Knowing and understanding that for me, bathing suit, beach and summer triggers had a start then and there, and only got worse as I compared my body to others’, might seem like a meaningless exercise, but everything starts with awareness. Awareness that something else is behind that particular trigger, that it isn’t a truth but more so a belief, and that by knowing what our trigger is, we can realize that it’s just a moment, or a circumstance like any other, except that it’s emotionally charged for us and we can now notice it, and start de-charging it.

You can also do this step in a slightly different way once you’ve found the first memory, by doing it with the most difficult memory, or the most recent memory of this particular trigger.

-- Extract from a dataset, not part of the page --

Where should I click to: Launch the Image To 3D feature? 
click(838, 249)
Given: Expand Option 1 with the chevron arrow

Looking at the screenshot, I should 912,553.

Journaling Prompts and Exercises for a more Positive Body Image | Find your Triggers and Change Beliefs about Food, Body, Weight and Exercise | Brownble

Step 2: Write it out

A great blog post to help you with many exercises you can do with your trigger is in episode 81.

Today however, I want you to simply write it out. Write out anything you feel, remember or think about this trigger. Write down every single belief that comes to you (we will work on these beliefs and how to change belief systems later on in the season). Just as an example, the beginning of summer is a common trigger, but feeling like you are not loved if people see imperfections while wearing a bathing suit, is a belief. Underline every belief that comes up in your writing. They’ll come in handy for a future exercise I’ll be sharing soon.

Writing has been my cure for every single type of heartache, loss and challenge in my life. It is simply magical, which is why I recommend everyone go scratch that stationary shop itch most of us have and get yourself a beautiful journal, we’ll be using it a lot in coming posts and episodes.

Step 3: Notice, am I in my failsafe?

Notice that a trigger can also simply mean our pain or anxiety is actually about something else. This is especially true for many of us and the feelings we’re having around quarantine and self isolation. Zero in on the fact that it might just be that we’re going back down our failsafe. It’s very sad to think that putting pressure on ourselves or engaging in hurtful self comments is easier than dealing with the real situation and feelings that are bothering us, but it’s true nonetheless. For many of us this kind of talk is so habitual it feels like it’s easier because we think there is just no alternative. There is an alternative, we can learn a new way, it’s going to take time and lots of work but that’s why we’re here.

If you see that your body image is being triggered because you’re using it as a way to inhibit other emotions, divert your attention to those, and do the work with those, telling the gremlins to wait for a bit while you do some digging where the issues really lie. For deep issues, trauma, grief and even sometimes for the simple stressors and anxiety of every day life, reach out to a mental health professional that will go through this process with you in as calm and as gentle way as you can, with lots of support. For serious body image and eating disorder issues you can find help, support and a free hotline at National Eating Disorders.org.

With time, and lots of self awareness, the gremlins will be a sign that something in your mental health needs to be tended to, and that you can then say “thank you very much, you are free to go now, I’ve got this”, and let them be on their way.